» Metin Parçası
Baktığımızda, “mimari” ve “öğrenim” arasındaki ilişki çok az düşünülmüştür. Bu konudaki önerileri ve hislerini, mimarlar, okul yetkilileri, öğretmen ve çocuklar daha verimli bir mimari için ortaya koymalıdır. Mimarinin bu dalında uzman önerilerine ihtiyaç vardır ve bunun arkasında geniş bir anlayış yatmaktadır. Mimari ve Pedagoji bir okulun binasının planlanmasında birlikte düşünülmesi gereken iki disiplindir. Bir pedagojik konsept oluştururken, çocuklara mümkün olduğunca öğrenim yolunda eşlik edecek alanlar kurgulanmalıdır. Eşlik etmekten kasıt, onlara ilham vermesi ve öğrenimde heyecan yaratmasıdır. Çünkü çocuklar hissiyatın olmadığı alanları kırıp dökerler. Tabi ki öğretmenler de bu ortamlarda ders anlatırken verimli olabilmelidir. Ayrıca öğrenmenin yeri olarak adlandırılan okul; mimari olarak geçerli inşa şartlarını çocuklar ve eğitimciler için sağlamalıdır.
Modern eğitim yapılarını tarihi olarak incelediğimizde; Avrupa’nın savaş sonrası okul binalarında açık alanlara doğru bir yönelim göze çarpar. Bu okullar, yatay uzanan genellikle tek katlı, yoğun kullanımlı olarak planlanmıştır. Bu klasik modern anlayıştan yola çıkarak Mimarlar, Pedagoglar ve Doktorlar tarafından global çapta okul binaları tartışması başlatılmıştır. 60’lı yıllarda açık havaya açılma ve büyüklük özellikleri kaybolmuş bunun yerini demokratik ve eşitlikçi bir okul anlayışı ile hol yapıları almıştır. 70’lerde ise daha çok çeşitlilik ve eşitlikçi yapılarla okul binaları tam gün eğitim sistemine geçmiştir. Çocuklar artık öğleden sonraları ders, yeme-içme ve spor yapabilecekleri alanlara ihtiyaç duymuştur. Bu durum, eğitimin teknik -formel dünyası dışında karşılaştırmalı bir anlamını ortaya koymuştur. Öğrenciler, uzun zaman harcadıkları bu mekânlarda, aradıkları çoklu ortamları da bulabilmeliydiler.
Diğer taraftan örneklendirmek gerekirse doğuda gelişen, İslami eğitim yapılarında görülen hayatla iç içe geçmiş, çok geçirgenli kapalı ve açık mekânlar, eğitimi, içinde uygulandığı yapının yönlendirmesine, sınırlamasına izin vermemiştir. Tam tersine, “tefekkür” dünyası ile çocuğun fıtratına has yolunu bulmaya teşvik edilerek arayışını kendisinin bulmasına yön verilmiş olur. Mimari- Mekânsal kavram öğrenciyi tamamlar. Kendi kültürel sistemimizden gelen medrese yapılarında rıza ve ilgi ile başlayan eğitim dünyası, mekânı ile de aynı ilişkidedir.

» Sağlanan Veriler
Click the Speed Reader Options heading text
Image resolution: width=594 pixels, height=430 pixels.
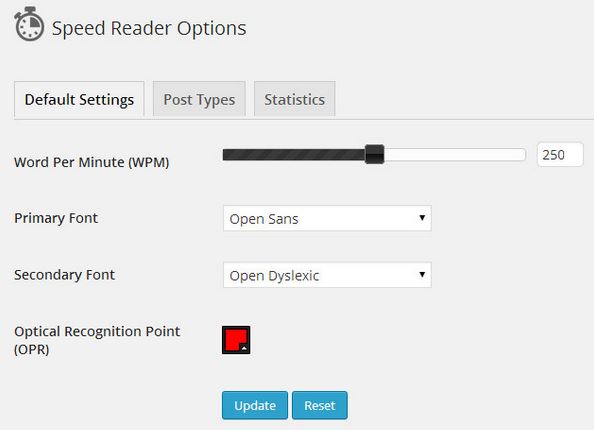click(x=149, y=28)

» Alıştırma Yönergesi
Okul mimarisi ve eğitim üzerine olan metinde "Diğer taraftan örneklendirmek" ifadesiyle başlayıp "de aynı ilişkidedir." ifadesiyle biten kısmı hiçbir değişiklik yapmadan yazın.

» Nihai Sonuç
Diğer taraftan örneklendirmek gerekirse doğuda gelişen, İslami eğitim yapılarında görülen hayatla iç içe geçmiş, çok geçirgenli kapalı ve açık mekânlar, eğitimi, içinde uygulandığı yapının yönlendirmesine, sınırlamasına izin vermemiştir. Tam tersine, “tefekkür” dünyası ile çocuğun fıtratına has yolunu bulmaya teşvik edilerek arayışını kendisinin bulmasına yön verilmiş olur. Mimari- Mekânsal kavram öğrenciyi tamamlar. Kendi kültürel sistemimizden gelen medrese yapılarında rıza ve ilgi ile başlayan eğitim dünyası, mekânı ile de aynı ilişkidedir.